*Task brief*: Please return the full listing. Every line must match exactly.

*Records shown*:
┌──

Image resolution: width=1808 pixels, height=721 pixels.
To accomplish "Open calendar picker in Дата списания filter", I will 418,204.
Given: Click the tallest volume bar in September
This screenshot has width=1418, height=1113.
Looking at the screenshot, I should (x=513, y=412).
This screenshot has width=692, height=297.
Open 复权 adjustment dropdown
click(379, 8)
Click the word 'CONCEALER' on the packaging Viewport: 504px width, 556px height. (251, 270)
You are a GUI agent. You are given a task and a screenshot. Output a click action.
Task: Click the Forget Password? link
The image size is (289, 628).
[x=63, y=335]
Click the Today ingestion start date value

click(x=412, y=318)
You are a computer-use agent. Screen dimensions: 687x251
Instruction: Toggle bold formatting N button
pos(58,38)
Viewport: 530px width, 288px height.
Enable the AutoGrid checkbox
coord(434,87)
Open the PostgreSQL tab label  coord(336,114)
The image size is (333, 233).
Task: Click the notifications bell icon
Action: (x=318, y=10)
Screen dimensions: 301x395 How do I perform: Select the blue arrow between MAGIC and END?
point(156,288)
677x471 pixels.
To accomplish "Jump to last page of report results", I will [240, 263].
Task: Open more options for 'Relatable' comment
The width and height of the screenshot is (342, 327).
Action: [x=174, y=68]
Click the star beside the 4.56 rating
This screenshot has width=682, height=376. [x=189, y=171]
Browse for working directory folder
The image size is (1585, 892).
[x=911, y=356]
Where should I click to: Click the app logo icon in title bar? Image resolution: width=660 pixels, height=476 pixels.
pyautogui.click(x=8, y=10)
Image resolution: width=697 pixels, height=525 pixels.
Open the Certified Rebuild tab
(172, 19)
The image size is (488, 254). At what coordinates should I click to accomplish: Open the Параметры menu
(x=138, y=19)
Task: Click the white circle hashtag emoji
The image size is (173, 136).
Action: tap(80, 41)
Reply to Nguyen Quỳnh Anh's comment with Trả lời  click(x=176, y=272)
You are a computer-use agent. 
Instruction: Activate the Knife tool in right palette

└──

*Result of this task*:
Image resolution: width=1808 pixels, height=721 pixels.
To accomplish "Open calendar picker in Дата списания filter", I will 418,204.
Given: Click the tallest volume bar in September
This screenshot has width=1418, height=1113.
Looking at the screenshot, I should (x=513, y=412).
This screenshot has width=692, height=297.
Open 复权 adjustment dropdown
click(379, 8)
Click the word 'CONCEALER' on the packaging Viewport: 504px width, 556px height. (251, 270)
You are a GUI agent. You are given a task and a screenshot. Output a click action.
Task: Click the Forget Password? link
The image size is (289, 628).
[x=63, y=335]
Click the Today ingestion start date value

click(x=412, y=318)
You are a computer-use agent. Screen dimensions: 687x251
Instruction: Toggle bold formatting N button
pos(58,38)
Viewport: 530px width, 288px height.
Enable the AutoGrid checkbox
coord(434,87)
Open the PostgreSQL tab label  coord(336,114)
The image size is (333, 233).
Task: Click the notifications bell icon
Action: (x=318, y=10)
Screen dimensions: 301x395 How do I perform: Select the blue arrow between MAGIC and END?
point(156,288)
677x471 pixels.
To accomplish "Jump to last page of report results", I will [240, 263].
Task: Open more options for 'Relatable' comment
The width and height of the screenshot is (342, 327).
Action: [x=174, y=68]
Click the star beside the 4.56 rating
This screenshot has width=682, height=376. [x=189, y=171]
Browse for working directory folder
The image size is (1585, 892).
[x=911, y=356]
Where should I click to: Click the app logo icon in title bar? Image resolution: width=660 pixels, height=476 pixels.
pyautogui.click(x=8, y=10)
Image resolution: width=697 pixels, height=525 pixels.
Open the Certified Rebuild tab
(172, 19)
The image size is (488, 254). At what coordinates should I click to accomplish: Open the Параметры menu
(x=138, y=19)
Task: Click the white circle hashtag emoji
The image size is (173, 136).
Action: tap(80, 41)
Reply to Nguyen Quỳnh Anh's comment with Trả lời  click(x=176, y=272)
You are a computer-use agent. 
Instruction: Activate the Knife tool in right palette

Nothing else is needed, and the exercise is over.